Pearl Therapeutics Announces Positive Results From Phase 2a Trial of Formoterol Inhalation Aerosol in Chronic Obstructive Pulmon
Posted Jan 04 2010 8:47am
– Company’s First Clinical Trial in COPD; Demonstrates Safety and Efficacy of Formoterol Fumarate Delivered by Pearl’s Proprietary High-Performance Metered Dose Inhaler (MDI) Product –
Pearl Therapeutics Inc., a company developing high-quality combination therapies for the treatment of highly prevalent chronic respiratory diseases, today announced positive results from its first clinical trial in patients with chronic obstructive pulmonary disease (COPD). Results from a Phase 2a dose-ranging study of PT005, the company’s formoterol fumarate hydrofluoroalkane metered dose inhaler (HFA-MDI) formulation, showed that it was well tolerated with bronchodilator efficacy and safety outcomes comparable to the active control drug Foradil® Aerolizer® (formoterol from a capsule-based, unit dose, dry powder inhaler). Pearl plans to present results from the Phase 2a study of PT005 at a future medical conference.
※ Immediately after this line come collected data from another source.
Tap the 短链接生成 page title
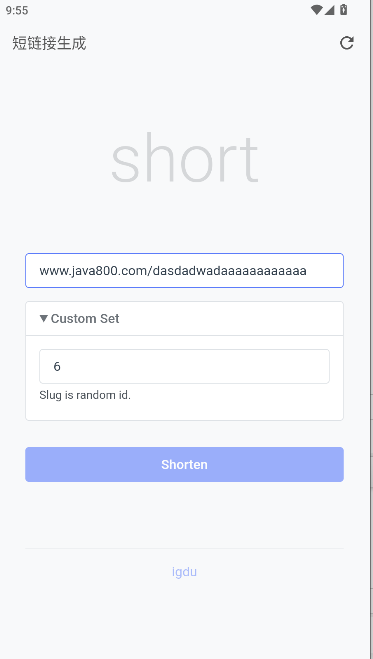373x659 pixels. (x=49, y=43)
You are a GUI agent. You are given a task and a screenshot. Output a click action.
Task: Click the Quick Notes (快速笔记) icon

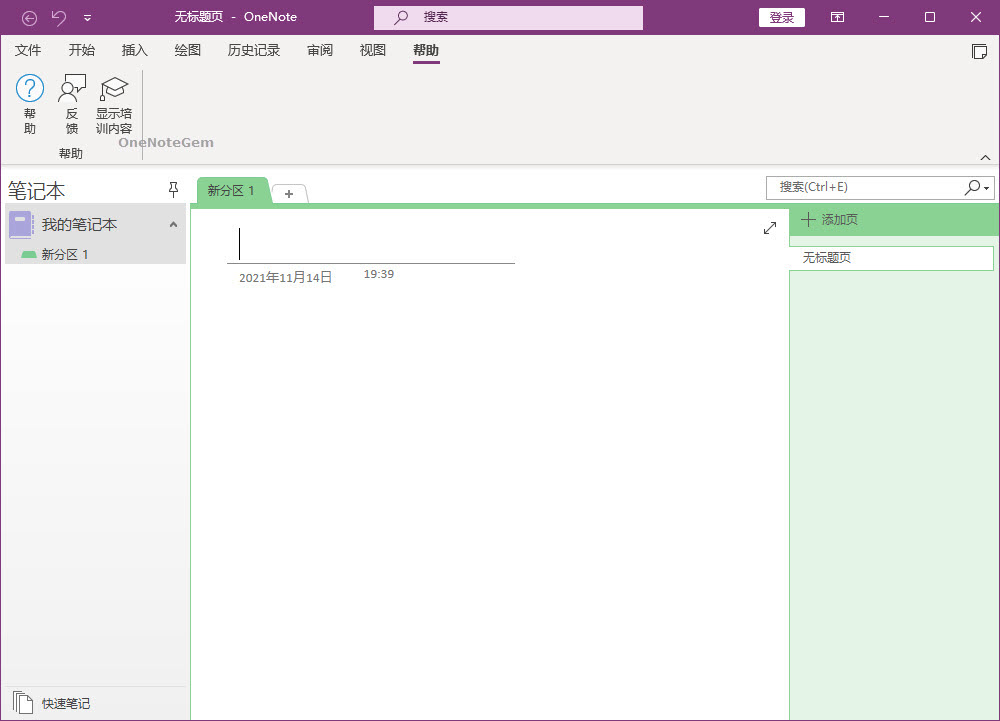[x=23, y=703]
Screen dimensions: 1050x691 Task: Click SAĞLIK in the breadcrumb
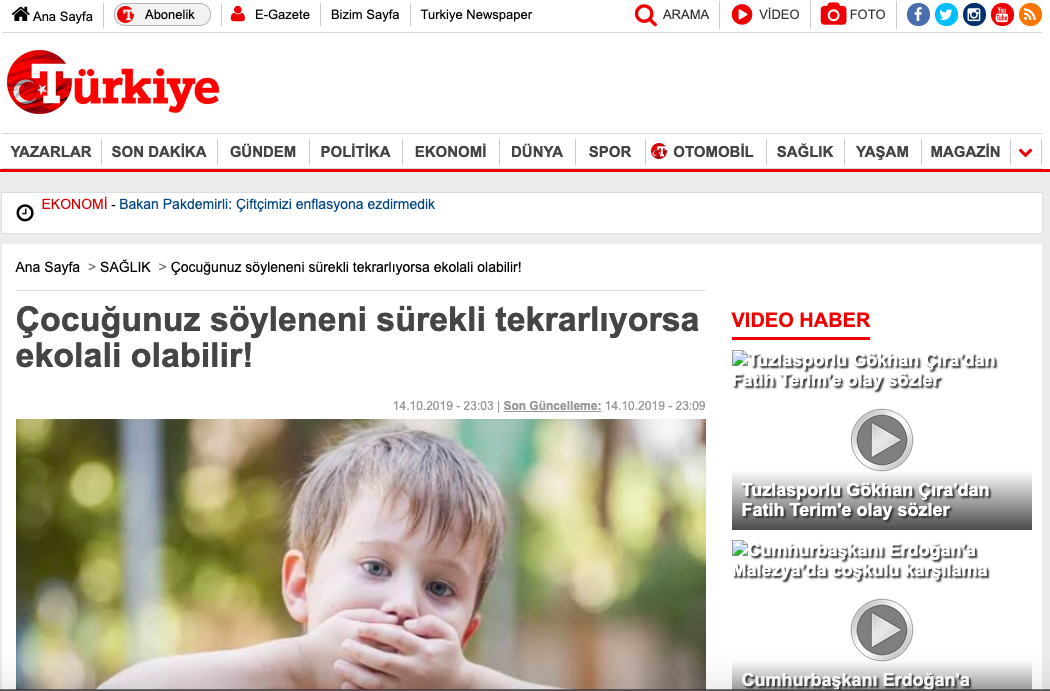[x=125, y=267]
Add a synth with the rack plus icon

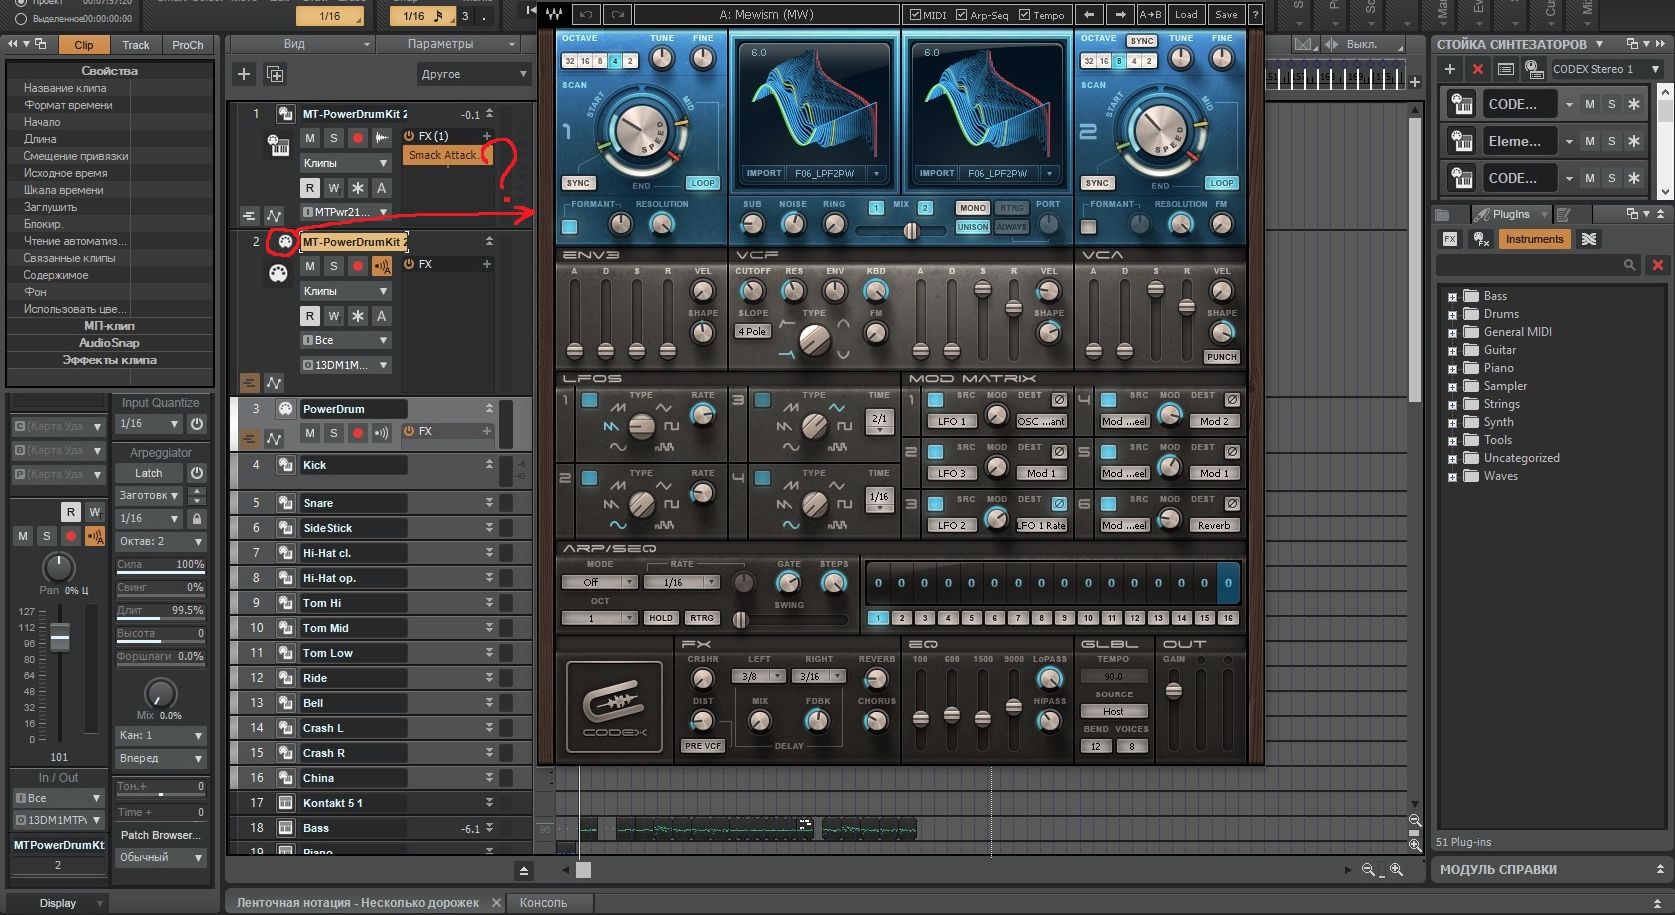coord(1450,69)
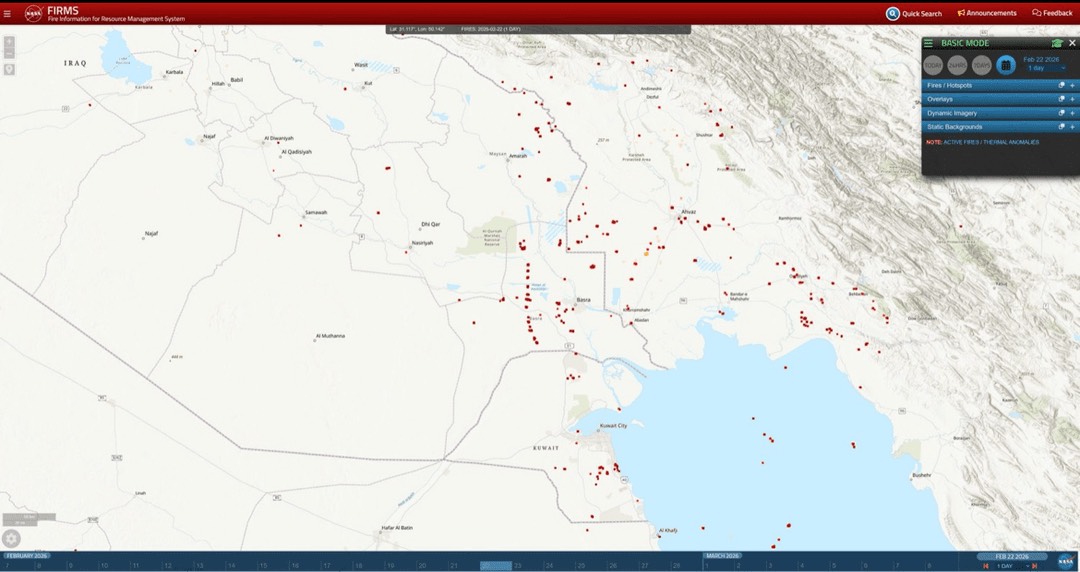This screenshot has height=572, width=1080.
Task: Open the Announcements link
Action: point(987,13)
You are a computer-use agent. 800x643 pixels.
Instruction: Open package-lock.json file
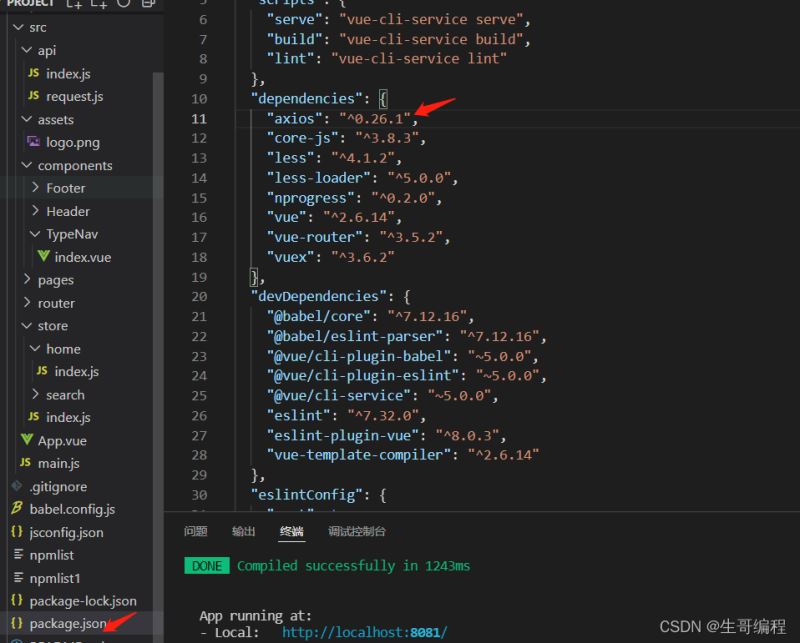[82, 601]
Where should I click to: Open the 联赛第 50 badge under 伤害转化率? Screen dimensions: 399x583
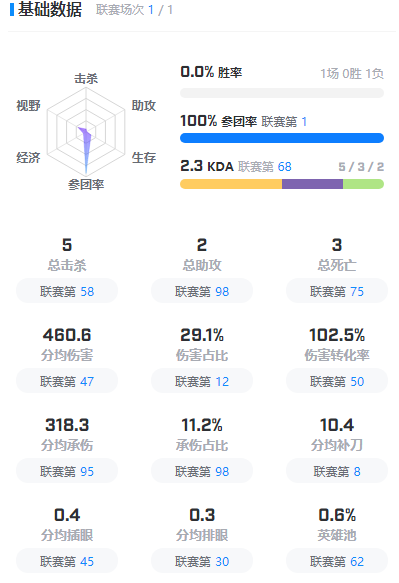point(337,381)
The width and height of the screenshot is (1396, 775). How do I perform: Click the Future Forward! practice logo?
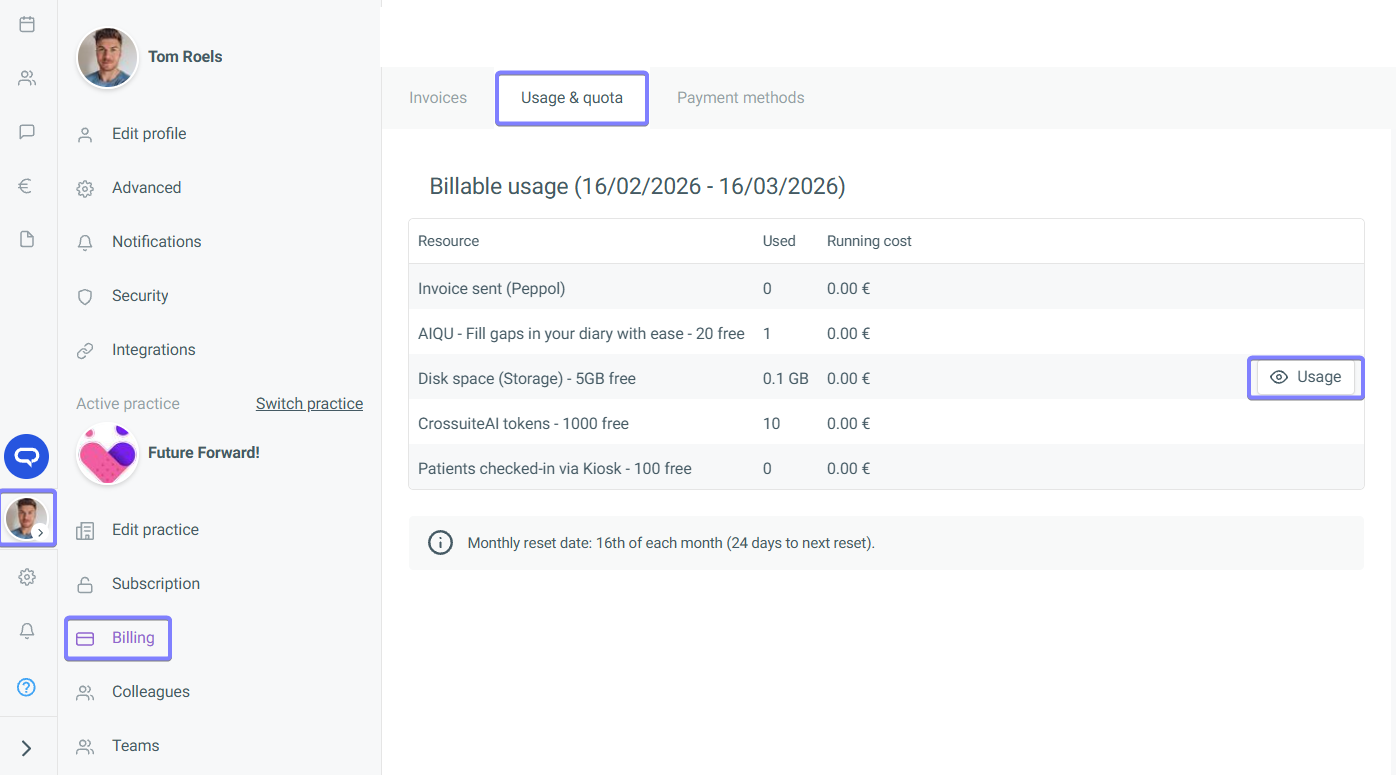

Formoterol fumarate is a well-known, established, long-acting beta2 agonist (LABA) bronchodilator that is indicated for the management of asthma and COPD and administered twice daily. It exhibits rapid onset and an excellent response. One of the most potent inhaled drugs with doses in the single-digit microgram range, formoterol fumarate has been difficult to formulate in an MDI, the most widely used inhalation drug delivery format. Pearl has overcome fundamental chemistry, manufacturing and control (CMC) issues associated with MDIs via proprietary porous particles that result in highly stable, robust and aerodynamically efficient formulations. Pearl has developed a broad portfolio of high-performance combination and monotherapy MDI products utilizing this formulation platform, without the need for complex devices or manufacturing processes.